__MATERIAL SHOWN__
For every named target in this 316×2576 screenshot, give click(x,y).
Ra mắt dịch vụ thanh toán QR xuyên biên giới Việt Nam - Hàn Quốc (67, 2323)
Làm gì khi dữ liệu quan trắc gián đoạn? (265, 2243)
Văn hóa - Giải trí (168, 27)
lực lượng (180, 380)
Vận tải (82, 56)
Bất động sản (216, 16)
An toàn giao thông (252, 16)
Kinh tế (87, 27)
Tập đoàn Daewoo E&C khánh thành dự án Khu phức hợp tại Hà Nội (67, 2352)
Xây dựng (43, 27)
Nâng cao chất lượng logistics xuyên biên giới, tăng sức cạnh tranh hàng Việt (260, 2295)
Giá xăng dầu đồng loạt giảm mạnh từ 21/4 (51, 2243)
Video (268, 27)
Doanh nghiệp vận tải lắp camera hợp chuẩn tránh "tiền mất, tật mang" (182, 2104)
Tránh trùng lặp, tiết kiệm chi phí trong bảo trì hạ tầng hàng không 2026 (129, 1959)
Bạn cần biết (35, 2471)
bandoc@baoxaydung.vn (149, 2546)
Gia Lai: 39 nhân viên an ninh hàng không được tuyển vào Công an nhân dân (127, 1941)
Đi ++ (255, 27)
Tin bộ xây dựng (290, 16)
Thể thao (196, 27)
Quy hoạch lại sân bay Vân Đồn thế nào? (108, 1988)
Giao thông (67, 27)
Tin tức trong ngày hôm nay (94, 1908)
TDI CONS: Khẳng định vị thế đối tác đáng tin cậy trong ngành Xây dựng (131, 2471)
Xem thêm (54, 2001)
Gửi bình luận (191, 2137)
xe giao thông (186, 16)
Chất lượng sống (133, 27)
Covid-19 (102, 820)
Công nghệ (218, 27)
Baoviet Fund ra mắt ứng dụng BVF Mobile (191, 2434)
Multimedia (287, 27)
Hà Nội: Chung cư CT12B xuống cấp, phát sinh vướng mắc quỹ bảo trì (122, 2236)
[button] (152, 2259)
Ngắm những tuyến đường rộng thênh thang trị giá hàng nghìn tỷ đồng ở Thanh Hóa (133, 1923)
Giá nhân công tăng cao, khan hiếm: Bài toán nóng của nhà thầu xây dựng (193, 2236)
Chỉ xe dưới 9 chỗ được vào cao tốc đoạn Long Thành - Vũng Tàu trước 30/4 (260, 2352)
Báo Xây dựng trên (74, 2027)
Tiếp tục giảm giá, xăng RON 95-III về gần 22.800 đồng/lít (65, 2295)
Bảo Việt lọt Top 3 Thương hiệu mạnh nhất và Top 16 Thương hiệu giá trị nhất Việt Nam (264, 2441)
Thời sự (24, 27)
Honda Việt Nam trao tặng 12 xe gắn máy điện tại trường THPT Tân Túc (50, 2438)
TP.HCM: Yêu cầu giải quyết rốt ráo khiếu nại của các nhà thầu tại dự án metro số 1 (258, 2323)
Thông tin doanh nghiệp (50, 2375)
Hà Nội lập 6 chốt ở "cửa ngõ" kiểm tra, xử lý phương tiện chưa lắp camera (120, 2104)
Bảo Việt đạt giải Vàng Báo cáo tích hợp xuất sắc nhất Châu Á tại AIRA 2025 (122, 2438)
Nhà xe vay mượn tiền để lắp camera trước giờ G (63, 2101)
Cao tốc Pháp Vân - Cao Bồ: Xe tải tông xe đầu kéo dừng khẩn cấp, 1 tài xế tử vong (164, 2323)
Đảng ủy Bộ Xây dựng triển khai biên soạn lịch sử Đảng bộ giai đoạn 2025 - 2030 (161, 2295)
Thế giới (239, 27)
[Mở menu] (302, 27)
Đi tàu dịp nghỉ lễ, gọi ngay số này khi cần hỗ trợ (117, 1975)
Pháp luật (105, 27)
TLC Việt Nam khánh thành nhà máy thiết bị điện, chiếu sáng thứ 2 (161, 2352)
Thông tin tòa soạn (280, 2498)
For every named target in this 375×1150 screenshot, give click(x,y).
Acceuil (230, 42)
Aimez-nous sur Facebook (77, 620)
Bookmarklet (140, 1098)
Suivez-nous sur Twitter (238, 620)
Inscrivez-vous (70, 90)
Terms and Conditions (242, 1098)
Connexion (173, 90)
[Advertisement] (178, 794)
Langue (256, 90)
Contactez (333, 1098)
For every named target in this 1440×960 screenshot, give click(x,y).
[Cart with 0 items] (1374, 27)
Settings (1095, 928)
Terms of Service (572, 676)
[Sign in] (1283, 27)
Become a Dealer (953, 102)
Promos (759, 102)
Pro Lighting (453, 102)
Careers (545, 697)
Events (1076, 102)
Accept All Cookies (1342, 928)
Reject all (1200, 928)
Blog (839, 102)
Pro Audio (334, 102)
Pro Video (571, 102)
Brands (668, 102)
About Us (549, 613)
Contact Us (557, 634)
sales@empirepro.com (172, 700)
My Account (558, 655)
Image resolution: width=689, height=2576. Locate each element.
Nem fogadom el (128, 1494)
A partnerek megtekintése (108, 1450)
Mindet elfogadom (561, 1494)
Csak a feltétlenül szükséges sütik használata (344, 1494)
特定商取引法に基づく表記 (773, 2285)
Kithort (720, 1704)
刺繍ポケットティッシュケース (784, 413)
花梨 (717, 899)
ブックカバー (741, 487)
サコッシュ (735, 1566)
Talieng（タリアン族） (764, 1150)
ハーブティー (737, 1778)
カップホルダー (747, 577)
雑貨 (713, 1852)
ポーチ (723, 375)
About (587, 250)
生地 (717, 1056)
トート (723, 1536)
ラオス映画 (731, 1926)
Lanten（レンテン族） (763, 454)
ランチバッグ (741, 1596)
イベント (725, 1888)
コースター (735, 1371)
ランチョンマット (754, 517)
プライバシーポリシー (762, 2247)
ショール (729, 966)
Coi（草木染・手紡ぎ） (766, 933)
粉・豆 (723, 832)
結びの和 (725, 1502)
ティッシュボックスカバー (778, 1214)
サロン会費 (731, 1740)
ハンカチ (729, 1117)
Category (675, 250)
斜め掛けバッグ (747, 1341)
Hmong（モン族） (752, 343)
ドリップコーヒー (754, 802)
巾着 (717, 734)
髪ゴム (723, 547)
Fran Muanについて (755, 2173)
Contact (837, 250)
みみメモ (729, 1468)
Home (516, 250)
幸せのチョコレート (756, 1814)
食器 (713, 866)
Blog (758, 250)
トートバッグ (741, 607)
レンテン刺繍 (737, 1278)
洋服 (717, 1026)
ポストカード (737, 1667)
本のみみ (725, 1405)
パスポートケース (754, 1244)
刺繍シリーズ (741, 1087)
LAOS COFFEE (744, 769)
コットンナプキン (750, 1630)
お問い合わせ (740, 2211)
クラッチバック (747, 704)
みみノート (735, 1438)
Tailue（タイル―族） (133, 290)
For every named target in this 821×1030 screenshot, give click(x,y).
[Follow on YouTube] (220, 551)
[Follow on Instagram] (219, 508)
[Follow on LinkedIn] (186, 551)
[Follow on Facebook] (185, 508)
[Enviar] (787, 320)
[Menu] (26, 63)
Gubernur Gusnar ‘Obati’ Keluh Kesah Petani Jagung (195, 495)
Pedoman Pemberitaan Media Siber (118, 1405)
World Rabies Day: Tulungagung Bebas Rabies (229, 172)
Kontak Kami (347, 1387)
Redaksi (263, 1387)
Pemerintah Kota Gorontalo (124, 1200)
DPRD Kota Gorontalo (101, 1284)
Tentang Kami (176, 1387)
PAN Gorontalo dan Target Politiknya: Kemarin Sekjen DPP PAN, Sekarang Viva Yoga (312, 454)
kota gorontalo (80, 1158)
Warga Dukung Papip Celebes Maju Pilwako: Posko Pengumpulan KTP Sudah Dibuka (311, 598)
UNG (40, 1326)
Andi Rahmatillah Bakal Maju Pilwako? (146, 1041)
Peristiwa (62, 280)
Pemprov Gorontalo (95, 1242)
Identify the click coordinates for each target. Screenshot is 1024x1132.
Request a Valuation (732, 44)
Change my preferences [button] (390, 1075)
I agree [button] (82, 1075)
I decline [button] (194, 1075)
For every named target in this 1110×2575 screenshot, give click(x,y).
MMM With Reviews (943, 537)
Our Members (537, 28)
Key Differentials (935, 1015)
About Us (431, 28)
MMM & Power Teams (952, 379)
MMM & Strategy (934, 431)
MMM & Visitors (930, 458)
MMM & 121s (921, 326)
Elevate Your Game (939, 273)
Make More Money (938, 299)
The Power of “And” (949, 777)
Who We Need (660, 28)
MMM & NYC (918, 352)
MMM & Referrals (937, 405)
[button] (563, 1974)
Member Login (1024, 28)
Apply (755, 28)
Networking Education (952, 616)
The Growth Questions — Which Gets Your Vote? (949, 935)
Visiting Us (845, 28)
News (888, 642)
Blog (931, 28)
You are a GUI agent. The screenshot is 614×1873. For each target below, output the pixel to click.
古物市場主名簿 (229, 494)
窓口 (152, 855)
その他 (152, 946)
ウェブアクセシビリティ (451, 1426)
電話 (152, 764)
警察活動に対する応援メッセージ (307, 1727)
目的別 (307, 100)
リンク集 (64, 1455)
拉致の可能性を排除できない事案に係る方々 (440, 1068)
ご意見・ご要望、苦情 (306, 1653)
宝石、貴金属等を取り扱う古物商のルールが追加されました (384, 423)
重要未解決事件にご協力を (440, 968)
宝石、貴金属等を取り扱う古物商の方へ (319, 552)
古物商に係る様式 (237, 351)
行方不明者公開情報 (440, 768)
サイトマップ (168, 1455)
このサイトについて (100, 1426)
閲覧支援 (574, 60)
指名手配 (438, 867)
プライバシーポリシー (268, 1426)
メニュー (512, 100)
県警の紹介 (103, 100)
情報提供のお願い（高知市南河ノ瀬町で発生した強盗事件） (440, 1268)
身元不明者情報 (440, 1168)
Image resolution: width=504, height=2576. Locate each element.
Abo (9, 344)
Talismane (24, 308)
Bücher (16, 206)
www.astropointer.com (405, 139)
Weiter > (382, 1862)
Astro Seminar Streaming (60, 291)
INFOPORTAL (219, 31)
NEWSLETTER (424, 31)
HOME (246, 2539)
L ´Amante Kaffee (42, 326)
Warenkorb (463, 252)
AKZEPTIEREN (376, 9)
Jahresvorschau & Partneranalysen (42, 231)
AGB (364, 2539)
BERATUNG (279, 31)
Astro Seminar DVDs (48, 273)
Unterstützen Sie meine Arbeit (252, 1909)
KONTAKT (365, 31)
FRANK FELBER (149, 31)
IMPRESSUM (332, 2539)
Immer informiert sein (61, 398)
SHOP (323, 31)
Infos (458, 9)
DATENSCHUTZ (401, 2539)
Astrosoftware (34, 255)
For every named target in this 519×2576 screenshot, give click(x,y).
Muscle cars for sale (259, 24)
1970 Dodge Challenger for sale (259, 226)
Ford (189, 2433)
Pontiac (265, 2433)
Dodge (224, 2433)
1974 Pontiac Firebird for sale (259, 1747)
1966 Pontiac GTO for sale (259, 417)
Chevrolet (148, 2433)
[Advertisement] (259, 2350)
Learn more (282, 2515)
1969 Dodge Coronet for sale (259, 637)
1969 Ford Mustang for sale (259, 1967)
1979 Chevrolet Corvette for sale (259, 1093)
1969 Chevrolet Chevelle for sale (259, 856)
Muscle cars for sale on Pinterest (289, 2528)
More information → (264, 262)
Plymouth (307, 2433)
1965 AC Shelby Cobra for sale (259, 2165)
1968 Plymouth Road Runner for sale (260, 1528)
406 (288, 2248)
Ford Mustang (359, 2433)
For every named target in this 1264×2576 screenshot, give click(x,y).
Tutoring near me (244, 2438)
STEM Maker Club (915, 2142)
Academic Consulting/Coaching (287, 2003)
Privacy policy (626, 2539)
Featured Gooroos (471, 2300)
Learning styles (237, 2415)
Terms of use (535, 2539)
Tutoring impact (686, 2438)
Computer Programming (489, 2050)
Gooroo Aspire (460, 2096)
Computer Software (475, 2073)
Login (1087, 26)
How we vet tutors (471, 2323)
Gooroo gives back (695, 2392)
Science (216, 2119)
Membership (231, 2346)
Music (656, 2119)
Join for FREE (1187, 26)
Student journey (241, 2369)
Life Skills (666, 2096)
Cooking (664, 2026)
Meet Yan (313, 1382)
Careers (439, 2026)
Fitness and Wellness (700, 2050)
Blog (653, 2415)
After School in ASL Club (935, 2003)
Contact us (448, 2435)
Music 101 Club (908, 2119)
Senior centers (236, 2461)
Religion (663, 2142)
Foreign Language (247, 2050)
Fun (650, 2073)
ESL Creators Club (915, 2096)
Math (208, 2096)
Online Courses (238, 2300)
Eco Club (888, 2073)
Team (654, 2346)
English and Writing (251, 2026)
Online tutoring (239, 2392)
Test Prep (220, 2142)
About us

__PROMPT__
Starting at the first line of the records above and ending at the line containing "Xây dựng (43, 27)", including that line, write out every line again, requests included. Multiply each coordinate in the answers by 2.45 and round it to a whole number, rounding halves up.

__ANSWER FOR THIS EXERCISE__
For every named target in this 316×2576 screenshot, give click(x,y).
Ra mắt dịch vụ thanh toán QR xuyên biên giới Việt Nam - Hàn Quốc (164, 5691)
Làm gì khi dữ liệu quan trắc gián đoạn? (649, 5495)
Văn hóa - Giải trí (412, 66)
lực lượng (441, 931)
Vận tải (201, 137)
Bất động sản (529, 39)
An toàn giao thông (617, 39)
Kinh tế (213, 66)
Tập đoàn Daewoo E&C khánh thành dự án Khu phức hợp tại Hà Nội (164, 5762)
Xây dựng (105, 66)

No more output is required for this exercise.